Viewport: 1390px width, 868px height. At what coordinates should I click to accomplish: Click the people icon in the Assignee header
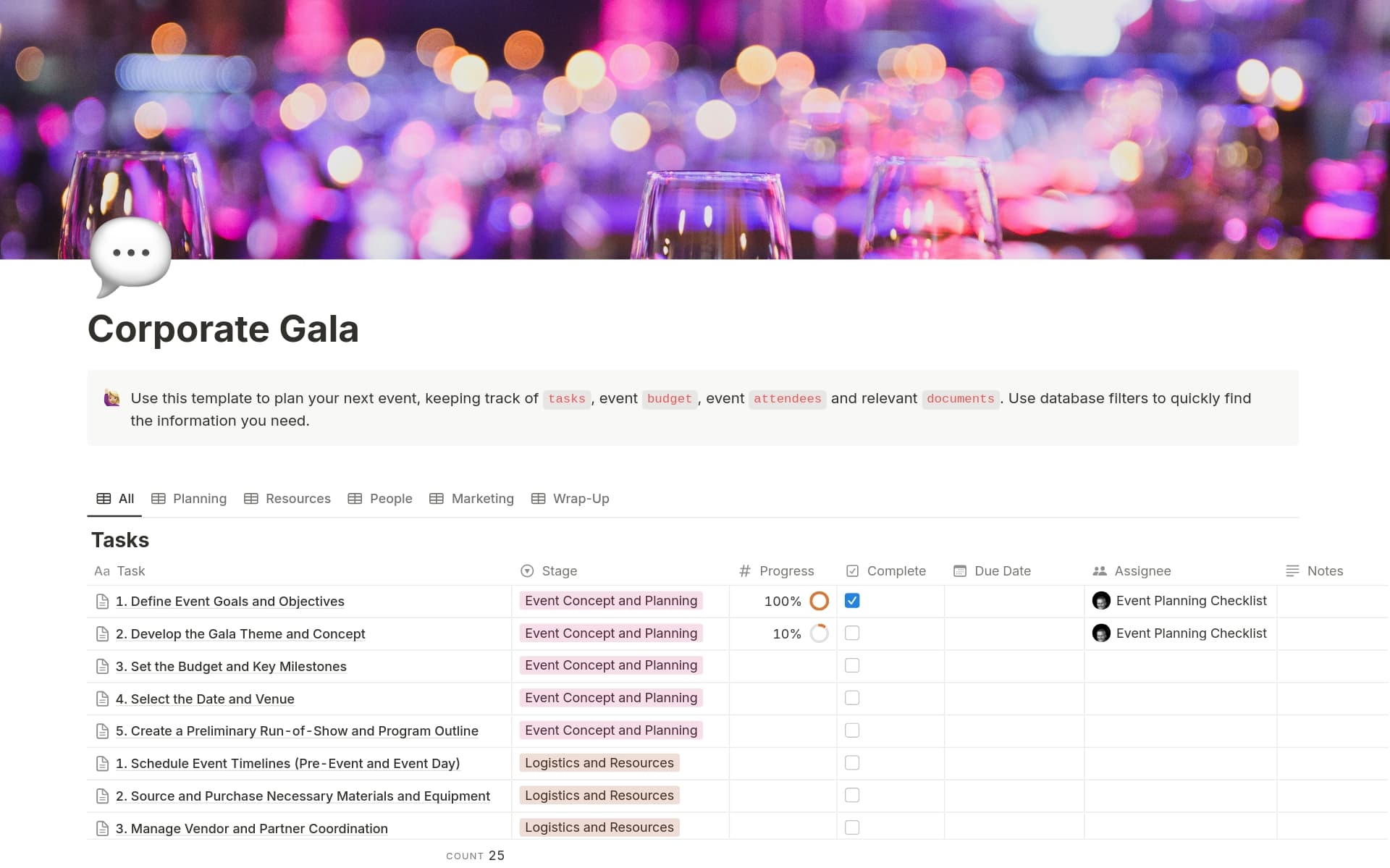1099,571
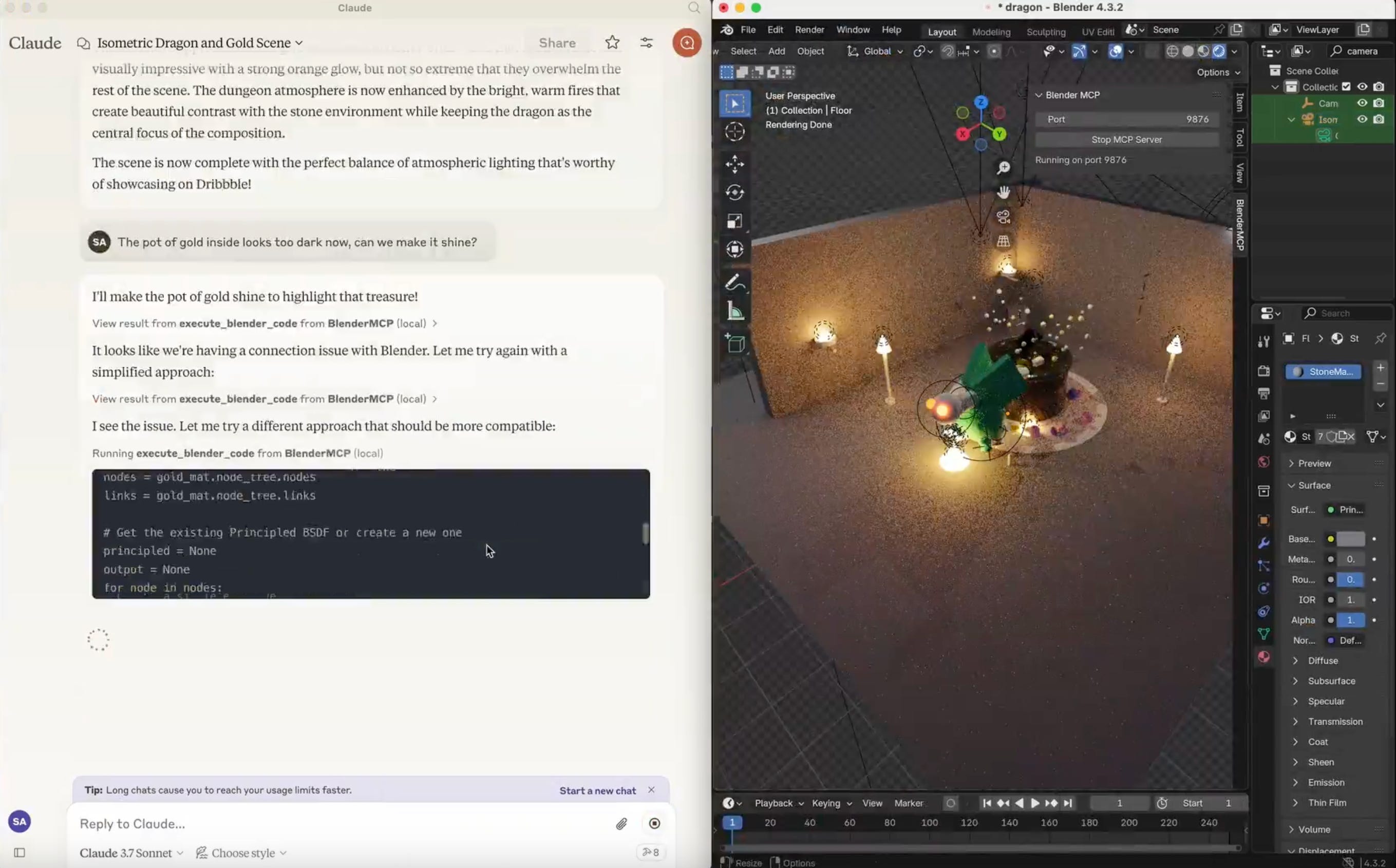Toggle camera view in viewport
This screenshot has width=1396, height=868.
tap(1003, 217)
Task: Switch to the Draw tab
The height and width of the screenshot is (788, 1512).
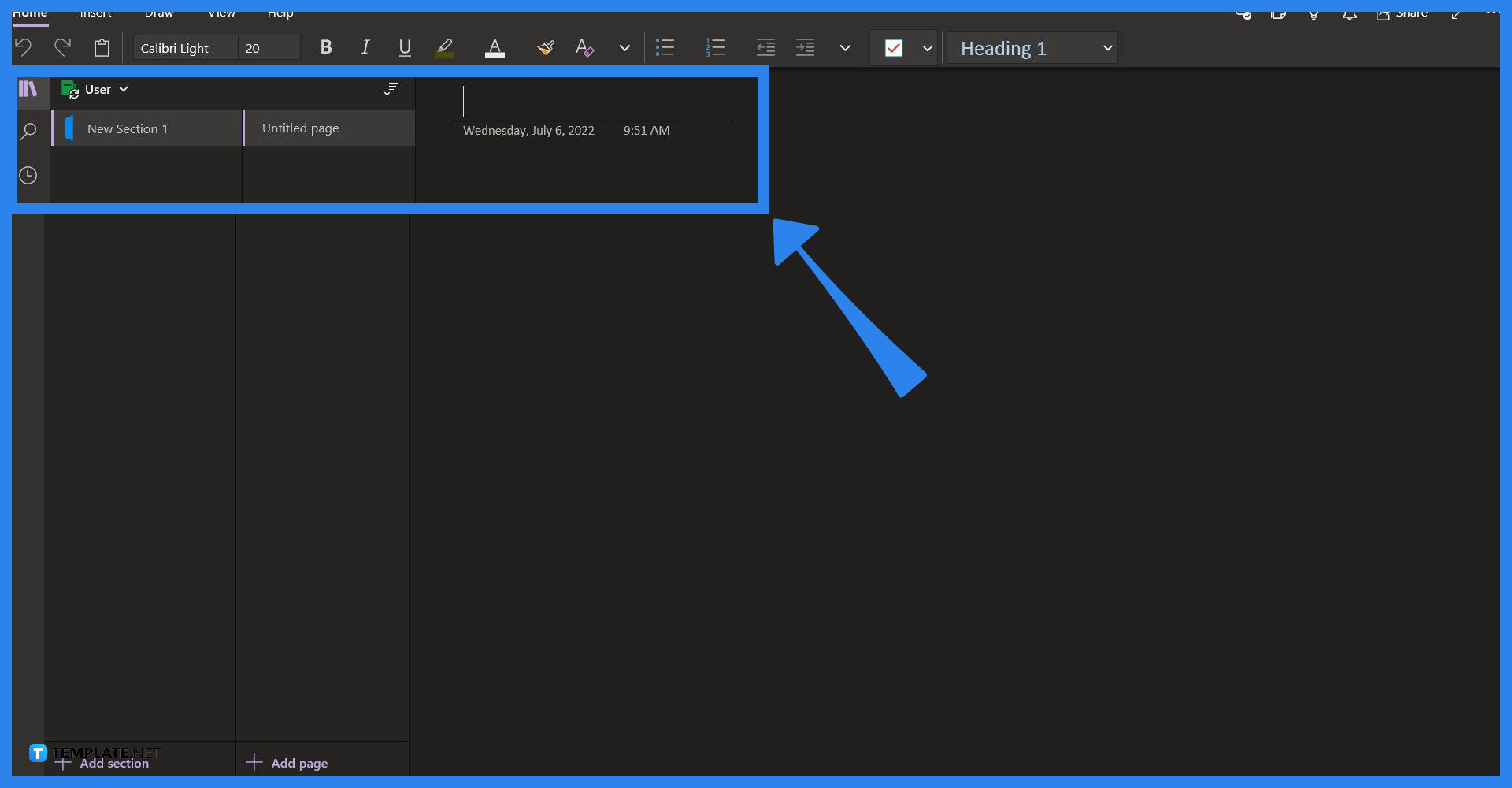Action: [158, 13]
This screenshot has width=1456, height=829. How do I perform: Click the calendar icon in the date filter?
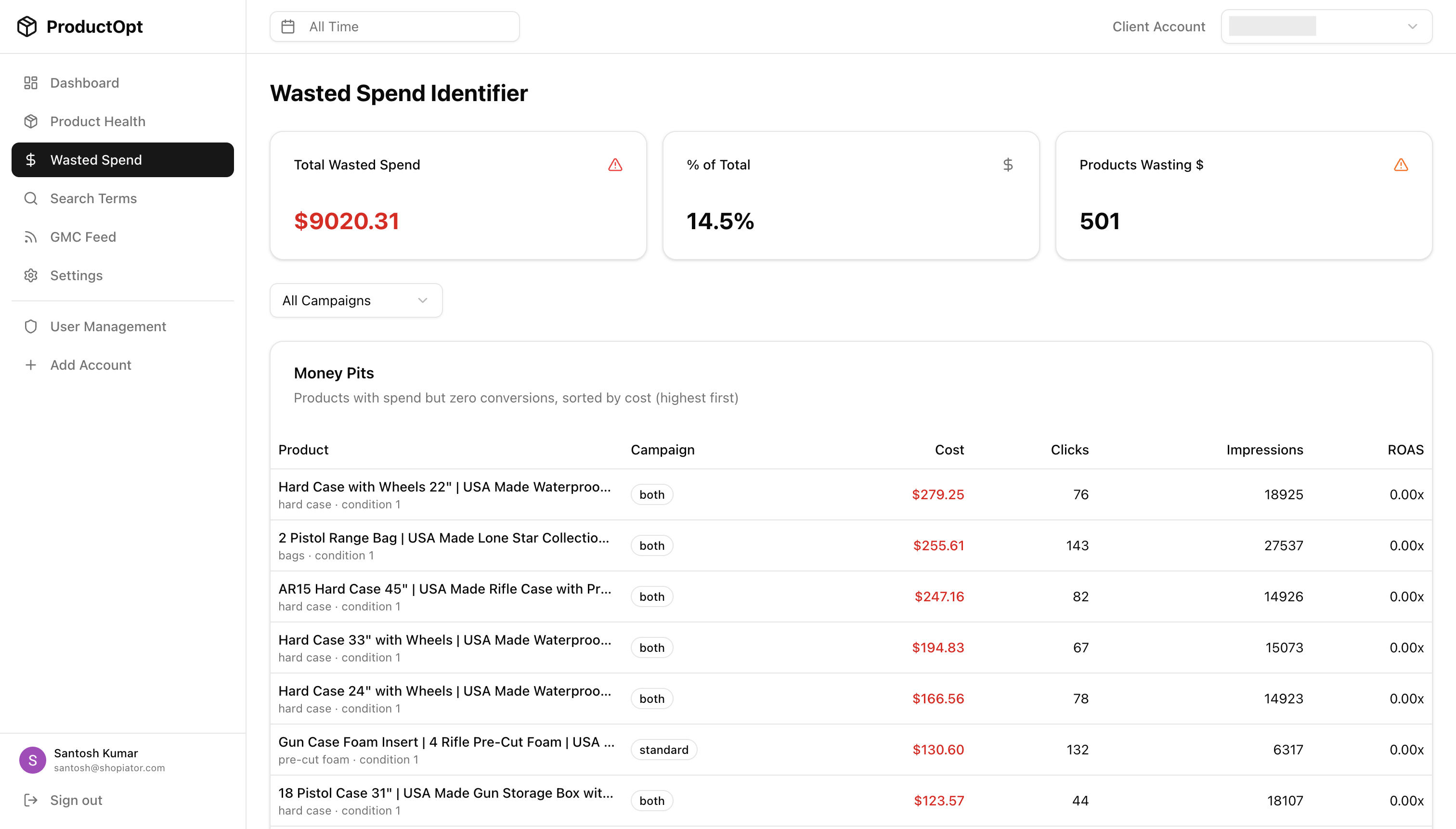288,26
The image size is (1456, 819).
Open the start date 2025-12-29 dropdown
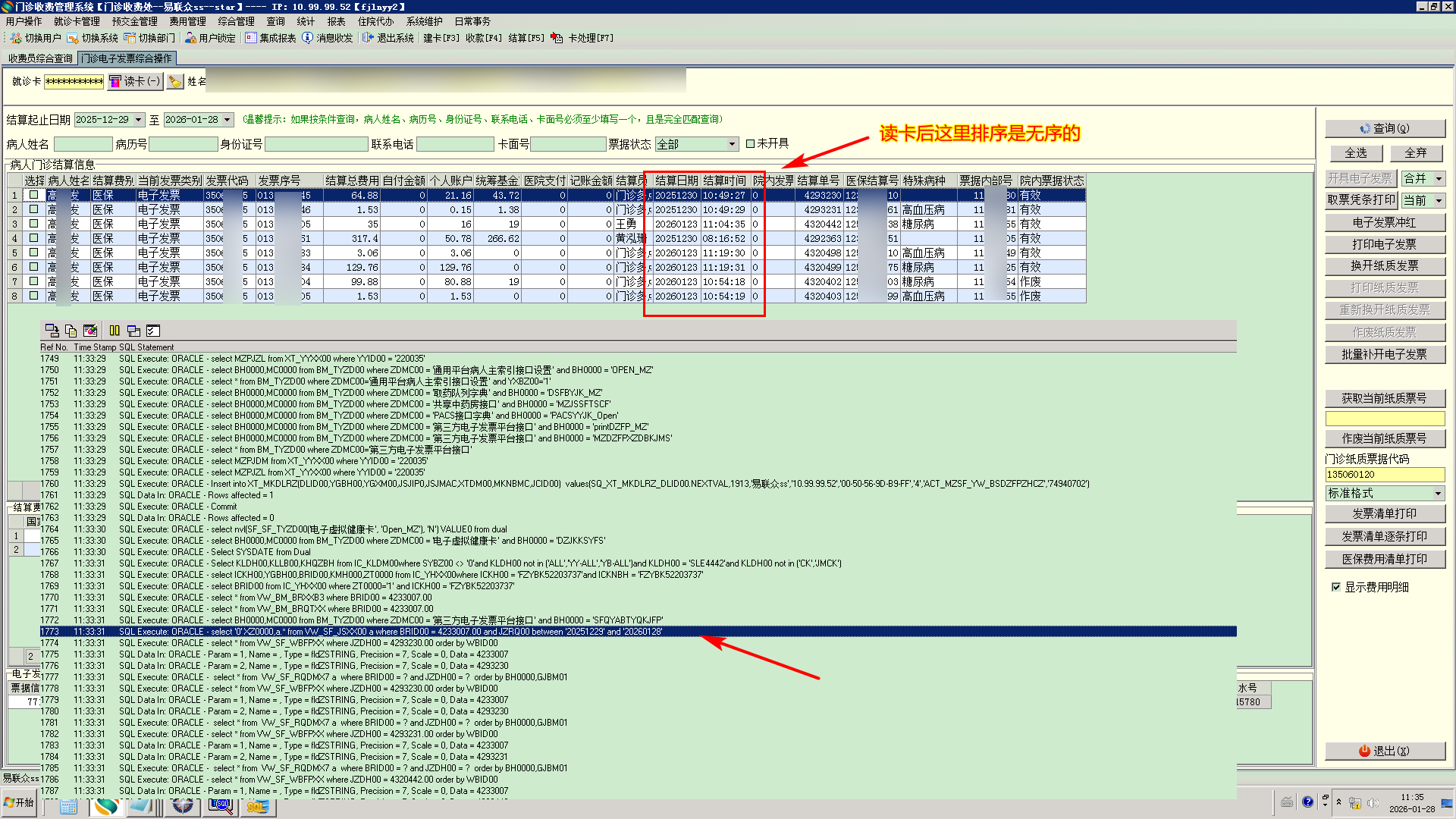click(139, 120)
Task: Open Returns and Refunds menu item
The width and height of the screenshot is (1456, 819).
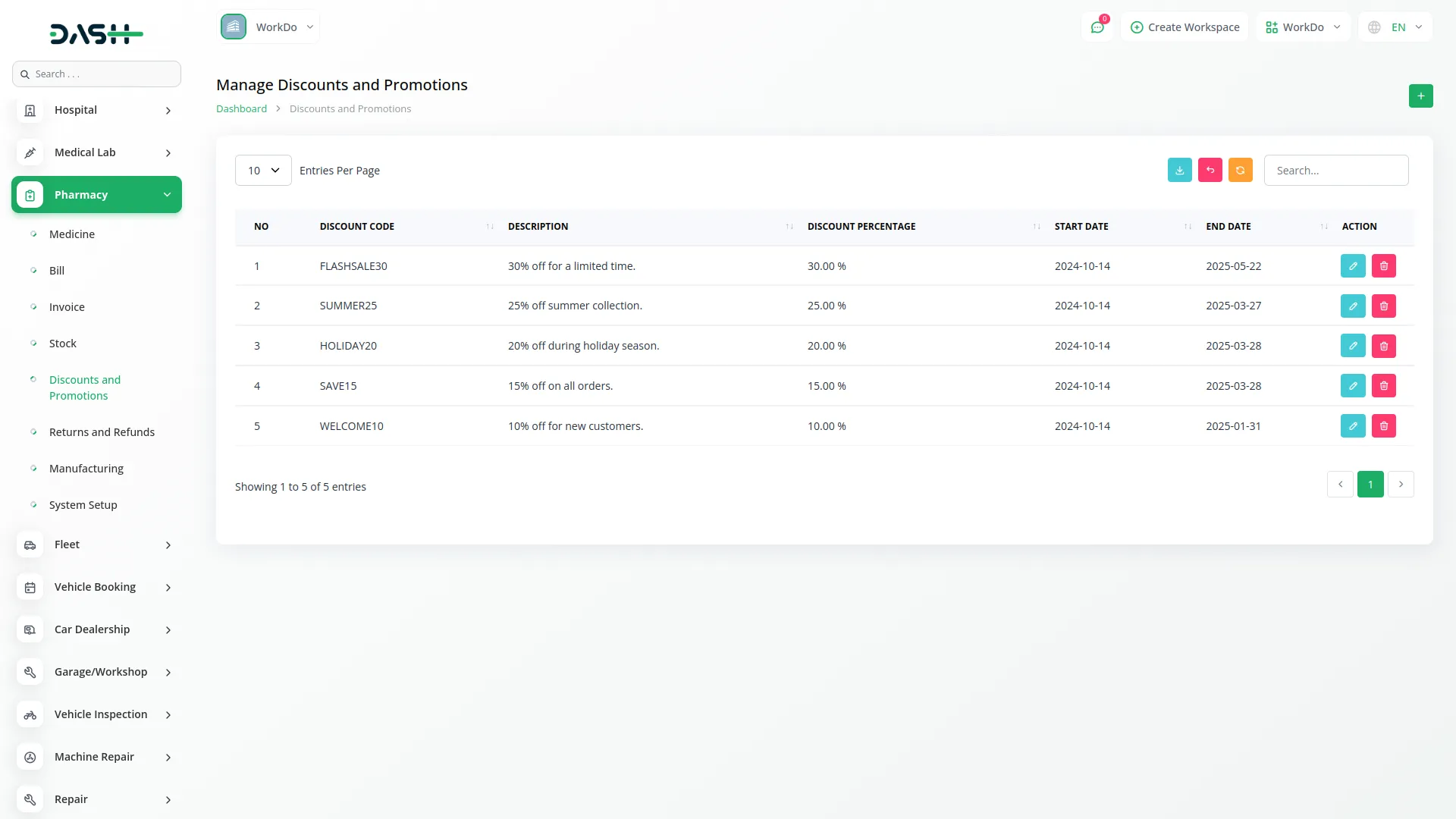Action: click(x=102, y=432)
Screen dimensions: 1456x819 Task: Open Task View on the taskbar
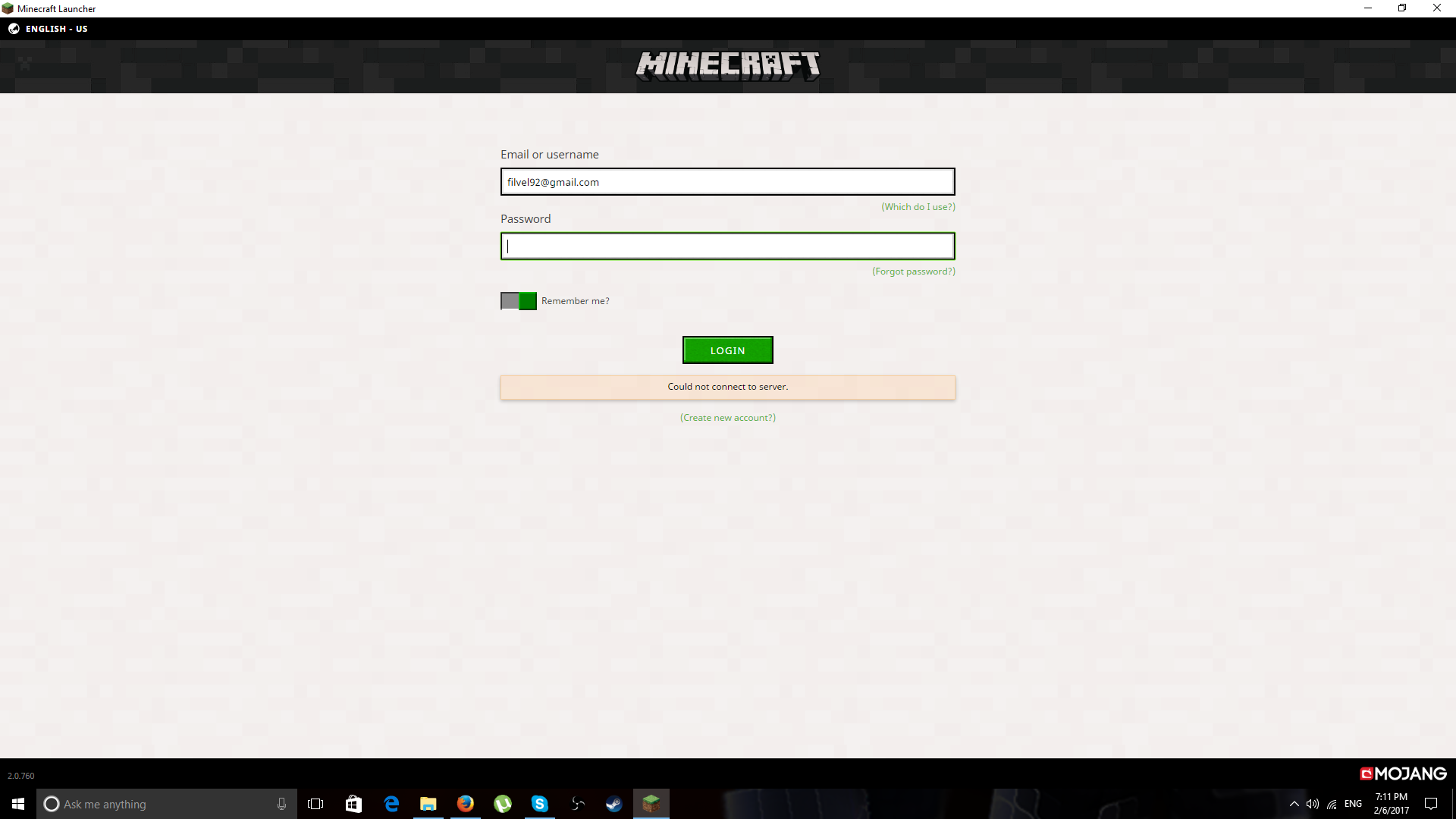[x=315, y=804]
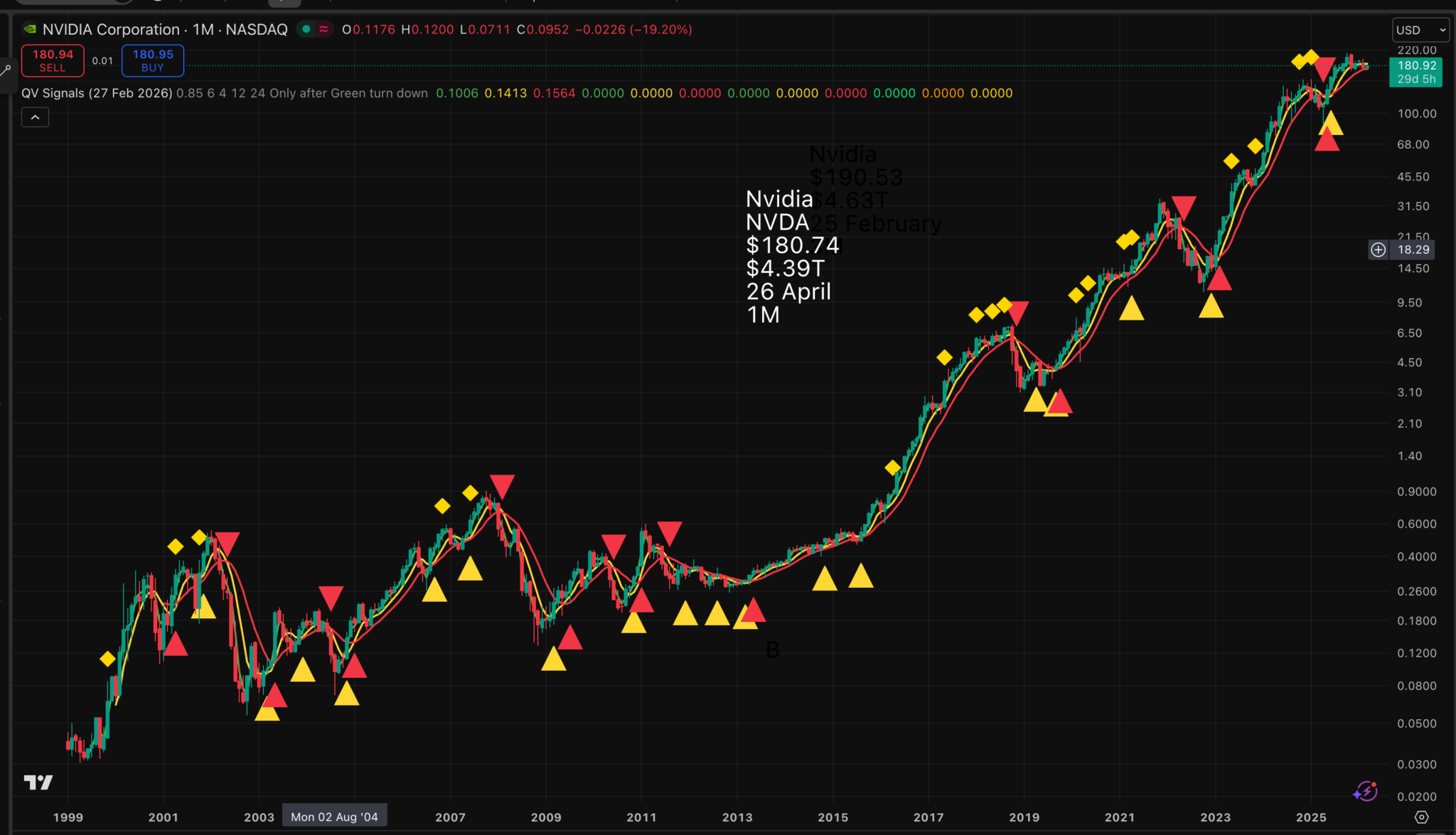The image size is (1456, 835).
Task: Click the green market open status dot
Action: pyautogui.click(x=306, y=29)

##############################

Work task ▸ Leave the pictures out, and reproduce only the lines from the line holding "Task: Switch to the Draw tab" through the last line of the material, both included.

Problem solution ▸
Task: Switch to the Draw tab
The height and width of the screenshot is (788, 1512).
Action: [158, 13]
This screenshot has width=1456, height=829. How do I perform: Click the calendar icon in the date filter?
288,26
The image size is (1456, 819).
Open the start date 2025-12-29 dropdown
click(139, 120)
Task: Open Returns and Refunds menu item
The width and height of the screenshot is (1456, 819).
Action: click(x=102, y=432)
Screen dimensions: 1456x819 Task: Open Task View on the taskbar
[x=315, y=804]
The image size is (1456, 835).
Task: Click the green market open status dot
Action: pyautogui.click(x=306, y=29)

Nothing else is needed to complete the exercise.